Failure to comply upon visit, you will not receive service. Any deposits made for service will not be refunded.
Please visit with a proper recommended mask upon visit.
The Centers for Disease Controls (CDC) recommends the use of cloth face masks in public places to help limit disease transmission. According to the CDC, “Cloth face coverings fashioned from household items or made at home from common materials at low cost can be used as an additional, voluntary public health measure.“
Cloth face masks help limit disease by providing a barrier when a person coughs, sneezes, or talks.
Cloth face masks are not intended to prevent the wearer from contracting disease. They are only intended to limit the spread of disease.
Cloth face masks should not be used by children under 2 and should not be worn by anyone with breathing problems or that is incapacitated or unconscious.
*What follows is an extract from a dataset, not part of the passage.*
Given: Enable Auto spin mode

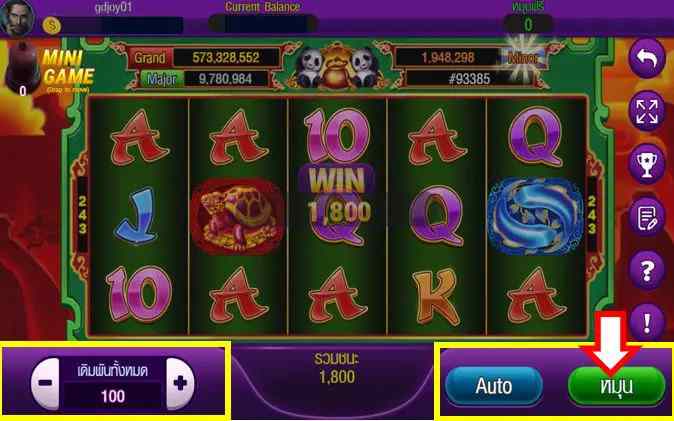Looking at the screenshot, I should 493,386.
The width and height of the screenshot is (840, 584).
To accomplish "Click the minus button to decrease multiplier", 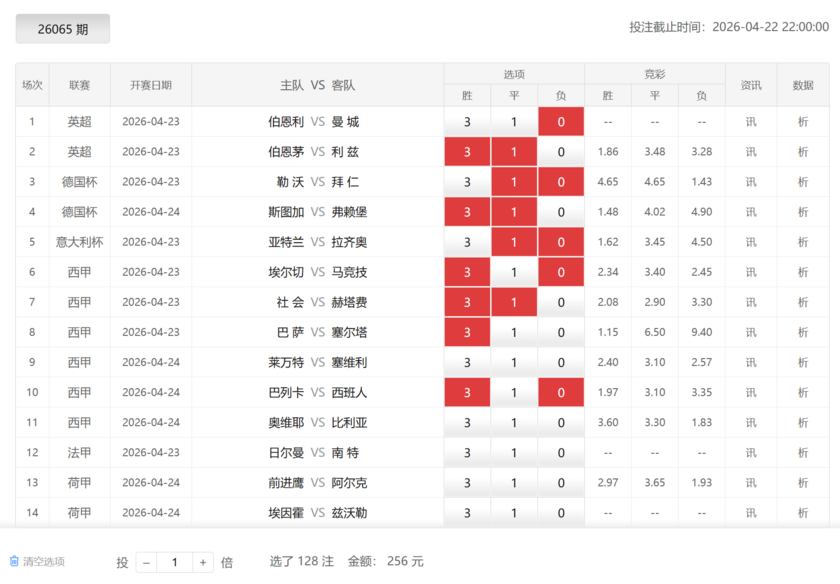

Wearing a cloth face mask is just one more step to help reduce the spread of COVID-19 and other diseases and help flatten the reported case curve. Other protective measures to follow include:
Staying at Home as Much as Possible
Practicing Social Distancing in Public
Properly and Frequently Washing Your Hands
Disinfecting Commonly Touch Surfaces
Cloth face masks are different from surgical masks and N95 respirators. Surgical masks create a fluid-resistant barrier and are not designed to seal tightly around the breathing area. They should only be used by designated individuals in high-risk situations. N95 respirators should only be used by someone certified to do so who has undergone proper fit-testing, training and medical evaluations.
Both surgical masks and N95 respirators are considered critical supplies. Due to a nationwide shortage of these supplies, the CDC is urging that both N95 respirators and surgical masks be reserved for healthcare workers and other first responders only.
Cloth face masks can be made, purchased, or even improvised from common household materials. The material used should be machine washable and dried. Cloth face masks should contain multiple fabric layers but still allow un-restricted breathing.